=== FOLGENDES BEARBEITEN ===
**A.** Nach welchem Maßstab untersucht die Nationalökonomie laut dem Text Landbau, Handel und Künste?
**B.** Fasse bitte den Text über die Nationalökonomie in zwei Sätzen zusammen.
**C.** Führe den Text über die Nationalökonomie nach seinem letzten Satz fort.

=== TEXT ===
====

Die Nationalökonomie untersucht den Landbau, den Handel und die Künste einzig nach deren Verhältnis zur Vermehrung oder Verminderung der Reichtümer, ganz unbekümmert um die Handgriffe ihrer Ausübung. Sie weist die Fälle nach, wo der Handel wahrhaft produktiv ist; die Fälle, wo er dem Einen bloß das abwirft, was er dem Andern entrissen hat und diejenigen wo er Nutzen stiftet für Alle; sie lehrt sogar jede seiner Maßregeln würdigen: aber lediglich nach deren Resultaten. Hier ist ihre Grenze. Was der Kaufmann sonst noch lernen muß sind die Verfahrensregeln seines Gewerbes. Er muß den Gegenstand seines Umsatzes - die Waren kennen, deren Tugenden und Fehler, den Ort woher man sie bezieht, die Werte, womit er sie eintauschen kann und die Form seiner Buchführung.

Dasselbe gilt vom Landwirt, vom Manufakturisten, vom Staatswirt: sie alle bedürfen des Unterrichts der Nationalökonomie, um die Ursache und die Resultate der Erscheinungen zu erkennen und jeder mauß, um geschickt in seinem Fach zu werden, das Studium der Verfahrensregeln seiner Kunst damit verbinden.

====

=== BEREITGESTELLTE DATEN ===
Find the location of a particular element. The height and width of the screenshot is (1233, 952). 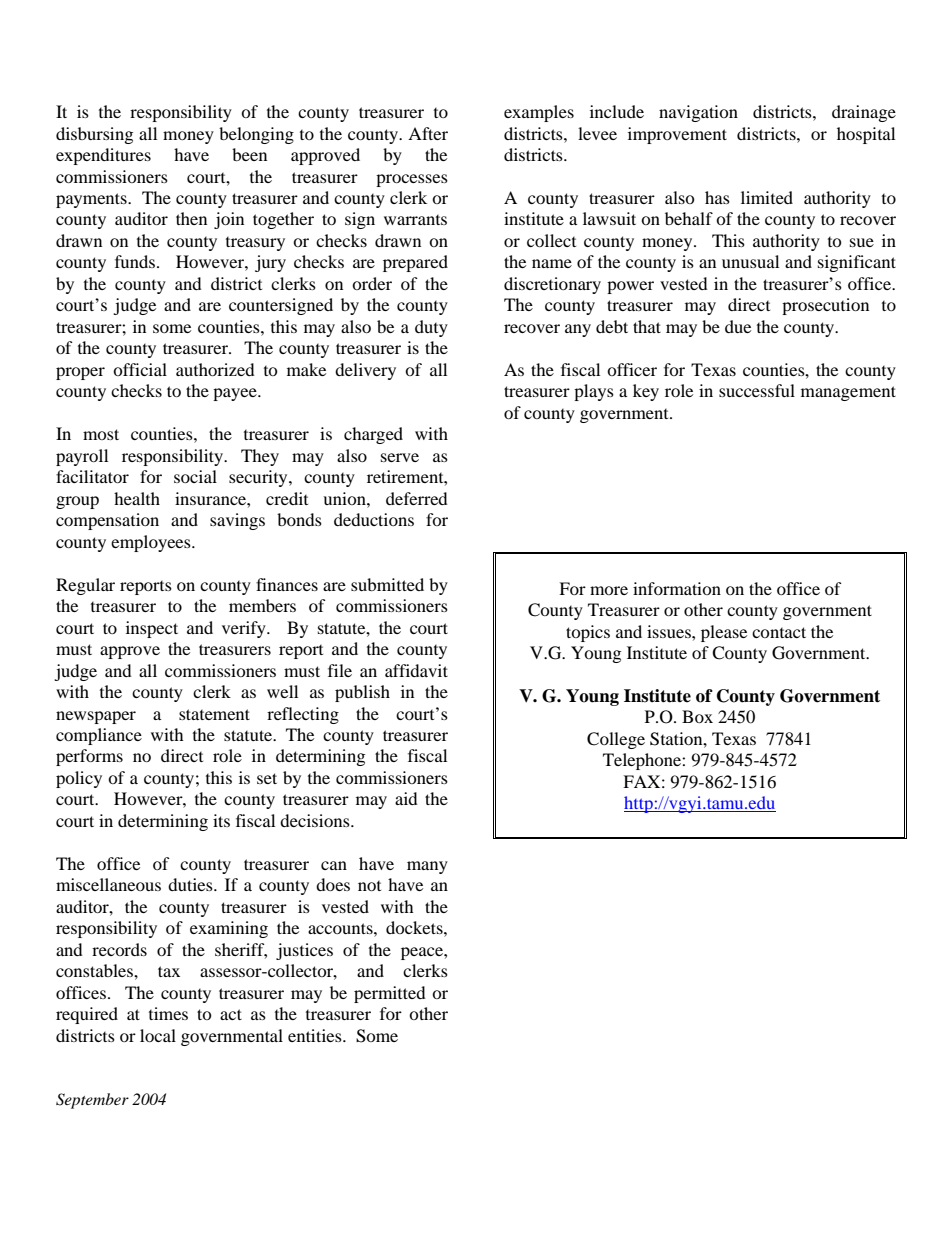

Box is located at coordinates (697, 716).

====

=== ANTWORTEN JE AUFGABE ===
**A.** Einzig nach deren Verhältnis zur Vermehrung oder Verminderung der Reichtümer.

**B.** Die Nationalökonomie beurteilt Landbau, Handel und Künste nur nach ihrem Einfluss auf die Vermehrung oder Verminderung der Reichtümer und nach ihren Resultaten, nicht nach den Handgriffen ihrer Ausübung. Kaufmann, Landwirt, Manufakturist und Staatswirt brauchen ihren Unterricht, um Ursachen und Resultate der Erscheinungen zu erkennen, müssen aber zusätzlich die Verfahrensregeln ihres eigenen Fachs studieren.

**C.**
SMITH hat auch keineswegs diese verschiedenen Gegenstände der Untersuchung vermengt; allein so wenig er selbst als seine Nachfolger, haben sich vor einer anderen Art von Verwirrung gehütet, die eine Auseinandersetzung erforderlich macht. Die Aufschlüsse, welche dadurch zu gewinnen stehen, können für die Fortschritte der menschlichen Erkenntnisse im Ganzen, so wie für unsere vorliegende Wissenschaft im Einzelnen, nicht ohne Nutzen bleiben.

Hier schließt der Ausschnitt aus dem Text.